> Data in this exercise:
-------------------------
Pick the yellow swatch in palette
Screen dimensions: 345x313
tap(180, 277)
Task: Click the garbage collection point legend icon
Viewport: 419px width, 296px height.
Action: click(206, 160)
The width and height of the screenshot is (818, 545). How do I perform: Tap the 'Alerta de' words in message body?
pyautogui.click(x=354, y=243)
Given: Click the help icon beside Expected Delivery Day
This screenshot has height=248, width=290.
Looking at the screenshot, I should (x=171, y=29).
-------------------------
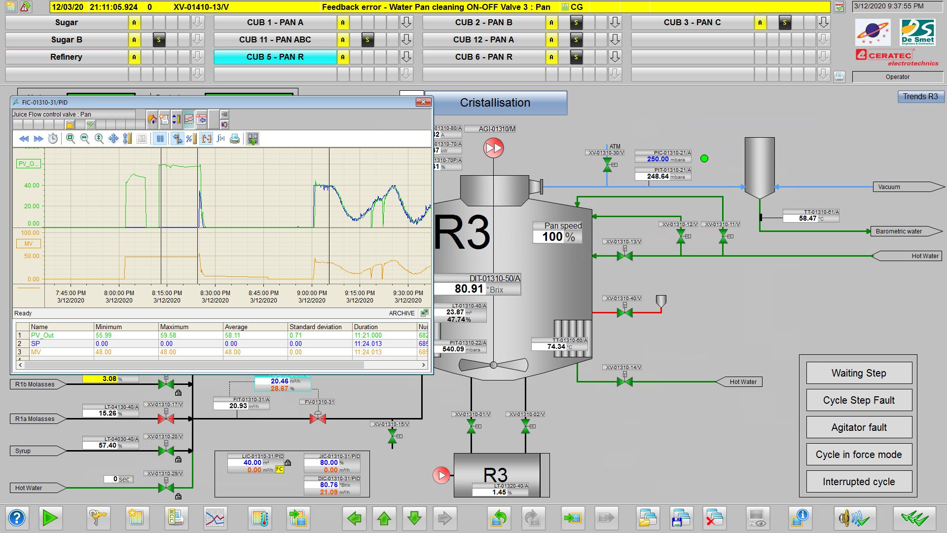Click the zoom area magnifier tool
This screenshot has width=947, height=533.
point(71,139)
-------------------------
> Instructions to follow:
Can you copy out, unchanged, the stretch of material from the line containing "Task: Click the" through the line containing "Looking at the"?

> Full answer:
Task: Click the garbage collection point legend icon
Viewport: 419px width, 296px height.
Action: click(206, 160)
The width and height of the screenshot is (818, 545). How do I perform: Tap the 'Alerta de' words in message body?
pyautogui.click(x=354, y=243)
Given: Click the help icon beside Expected Delivery Day
This screenshot has height=248, width=290.
Looking at the screenshot, I should (x=171, y=29).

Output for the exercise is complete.